Komiks jest zbiorem kilku historyjek, jednych krótszych, drugich nieco krótszych. Nasz bohater będzie musiał zmierzyć się z braćmi Bankoomat, pomóc pewnej przepięknej nauczycielce z szopem czy w końcu wziąć udział (nieco nieświadomie) w rewolucji meksykańskiej. Większość przygód ukazało się wcześniej w fanzinie komiksowym “AKT” w latach 2015-2022.
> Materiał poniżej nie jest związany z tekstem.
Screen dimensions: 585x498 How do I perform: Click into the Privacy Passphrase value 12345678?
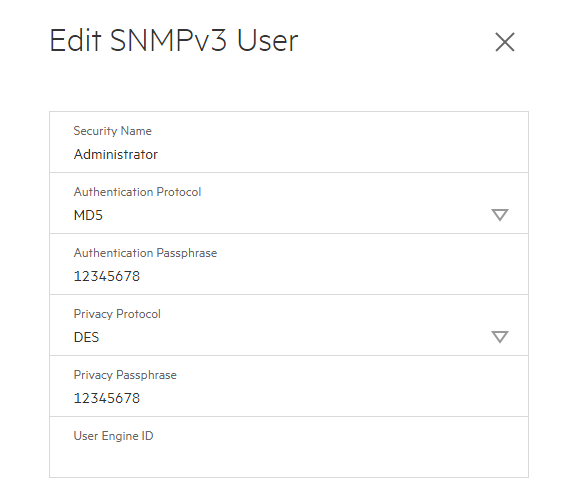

Jarosław Wojtasiński jest doskonałym kontynuatorem dzieł Jerzego Wróblewskiego. Nie tylko idealnie naśladuje kreskę oraz jakość historii stworzonych przez mistrza, ale nadaje też całości swój autorski sznyt. Trudno byłoby poszukać kogoś innego, kto by z taką pieczołowitością, ale i także szczerym zaangażowaniem, opowiadał dalsze przygody Binio Billa.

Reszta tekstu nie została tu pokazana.